What about deism? (Introduction)

by George Jelliss ⌂ @, Crewe, Sunday, June 15, 2008, 15:05 (5765 days ago) @ Cary Cook

Deism was a reasonable position for enlightenment figures like Voltaire and Paine to take in the 18th century because the natural world of animals and plants and their complex ecology seemed to be designed and thus to need a designer, though even then there were some independent thinkers like D'Holbach, Laplace and Erasmus Darwin who were able to do without that hypothesis. However since the work of Charles Darwin and Alfred Wallace who were able to provide a natural explanation for biological order, it is no longer needed for that purpose.
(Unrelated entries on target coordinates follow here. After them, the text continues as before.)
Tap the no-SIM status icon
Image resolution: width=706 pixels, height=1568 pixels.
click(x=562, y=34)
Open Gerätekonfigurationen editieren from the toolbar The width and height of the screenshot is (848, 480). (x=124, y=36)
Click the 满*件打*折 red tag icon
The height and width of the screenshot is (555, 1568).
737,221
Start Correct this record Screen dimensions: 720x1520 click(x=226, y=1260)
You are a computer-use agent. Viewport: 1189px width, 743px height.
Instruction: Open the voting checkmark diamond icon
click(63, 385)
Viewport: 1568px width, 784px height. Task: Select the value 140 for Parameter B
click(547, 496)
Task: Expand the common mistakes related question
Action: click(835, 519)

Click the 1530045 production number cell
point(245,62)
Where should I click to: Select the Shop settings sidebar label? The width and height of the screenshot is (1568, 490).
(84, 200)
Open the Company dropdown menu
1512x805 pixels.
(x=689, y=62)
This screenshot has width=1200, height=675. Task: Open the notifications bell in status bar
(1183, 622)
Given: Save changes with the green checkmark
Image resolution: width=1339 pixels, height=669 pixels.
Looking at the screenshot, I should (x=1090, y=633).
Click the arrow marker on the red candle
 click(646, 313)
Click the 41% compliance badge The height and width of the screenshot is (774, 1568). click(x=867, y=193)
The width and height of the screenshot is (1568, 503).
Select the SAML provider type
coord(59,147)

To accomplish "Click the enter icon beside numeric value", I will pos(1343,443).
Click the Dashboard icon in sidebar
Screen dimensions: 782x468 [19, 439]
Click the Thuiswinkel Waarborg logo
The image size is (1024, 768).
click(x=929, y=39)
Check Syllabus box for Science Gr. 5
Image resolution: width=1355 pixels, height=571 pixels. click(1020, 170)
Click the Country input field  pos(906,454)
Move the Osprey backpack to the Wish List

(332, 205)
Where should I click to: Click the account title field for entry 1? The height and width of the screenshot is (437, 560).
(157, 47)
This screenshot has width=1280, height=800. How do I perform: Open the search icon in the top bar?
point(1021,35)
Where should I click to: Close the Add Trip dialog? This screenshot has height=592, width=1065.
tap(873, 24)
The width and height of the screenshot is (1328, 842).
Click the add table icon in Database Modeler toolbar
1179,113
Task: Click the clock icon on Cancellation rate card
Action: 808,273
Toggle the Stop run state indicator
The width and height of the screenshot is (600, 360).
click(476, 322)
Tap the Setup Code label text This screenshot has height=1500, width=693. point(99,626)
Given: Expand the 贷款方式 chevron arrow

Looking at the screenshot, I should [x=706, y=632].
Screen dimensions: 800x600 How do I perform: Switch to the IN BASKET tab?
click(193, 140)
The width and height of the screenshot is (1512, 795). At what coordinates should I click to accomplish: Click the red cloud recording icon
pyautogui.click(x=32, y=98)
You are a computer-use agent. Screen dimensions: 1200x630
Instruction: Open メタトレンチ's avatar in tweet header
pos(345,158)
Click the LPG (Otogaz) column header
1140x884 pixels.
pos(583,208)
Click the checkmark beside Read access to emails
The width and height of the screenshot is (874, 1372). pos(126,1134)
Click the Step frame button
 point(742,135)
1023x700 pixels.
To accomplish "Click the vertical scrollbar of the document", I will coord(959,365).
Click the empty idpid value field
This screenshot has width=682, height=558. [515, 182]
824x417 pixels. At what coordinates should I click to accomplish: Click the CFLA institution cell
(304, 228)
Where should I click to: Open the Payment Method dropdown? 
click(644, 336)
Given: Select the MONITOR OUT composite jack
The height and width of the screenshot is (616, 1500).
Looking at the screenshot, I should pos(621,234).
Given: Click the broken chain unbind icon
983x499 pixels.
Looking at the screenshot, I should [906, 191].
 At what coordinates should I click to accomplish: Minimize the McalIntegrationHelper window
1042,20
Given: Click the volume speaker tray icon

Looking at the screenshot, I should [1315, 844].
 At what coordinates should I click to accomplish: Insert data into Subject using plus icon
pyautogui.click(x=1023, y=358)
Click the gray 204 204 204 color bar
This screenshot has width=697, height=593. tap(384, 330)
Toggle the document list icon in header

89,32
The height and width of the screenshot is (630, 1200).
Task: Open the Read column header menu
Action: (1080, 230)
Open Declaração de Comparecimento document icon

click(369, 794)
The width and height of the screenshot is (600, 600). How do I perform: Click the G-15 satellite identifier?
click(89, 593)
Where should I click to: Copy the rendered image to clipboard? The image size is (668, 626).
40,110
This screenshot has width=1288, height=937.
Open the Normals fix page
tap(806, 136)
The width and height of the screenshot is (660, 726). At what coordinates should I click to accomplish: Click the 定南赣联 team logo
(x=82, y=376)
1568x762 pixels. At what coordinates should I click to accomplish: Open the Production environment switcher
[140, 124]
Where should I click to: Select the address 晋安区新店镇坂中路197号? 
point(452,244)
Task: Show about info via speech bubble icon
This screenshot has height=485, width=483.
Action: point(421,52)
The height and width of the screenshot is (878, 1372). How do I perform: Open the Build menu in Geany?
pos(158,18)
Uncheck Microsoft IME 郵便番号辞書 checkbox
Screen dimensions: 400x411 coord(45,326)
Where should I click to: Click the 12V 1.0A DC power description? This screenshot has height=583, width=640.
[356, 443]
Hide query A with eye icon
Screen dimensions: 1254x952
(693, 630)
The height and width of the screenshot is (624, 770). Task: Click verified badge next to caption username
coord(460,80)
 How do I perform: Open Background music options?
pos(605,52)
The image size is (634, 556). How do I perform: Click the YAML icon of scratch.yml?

Indeed, as Richard Dawkins argues, the evolutionary principle questions where such a necessarily complex being as a creator god could have come from, other than by some form of prior evolution from something simpler. - The cosmological discoveries of the 20th century now make even the idea that there was a coming into being of the universe from out of something previously existing a questionable proposition, although a lot of thinkers in the field still seem to find it difficult to get there minds around this concept. - So we now know that there is no need for the postulation of any god or creator of any kind. Trying to base ethics on the postulation of a good creator can therefore now be seen to be a pointless exercise. The evidence of physics and biology is that Nature (the way the universe works) is not guided by moral or ethical principles. The rain it rains equally upon the just as on the unjust, though the unjust steals the just's umbrella.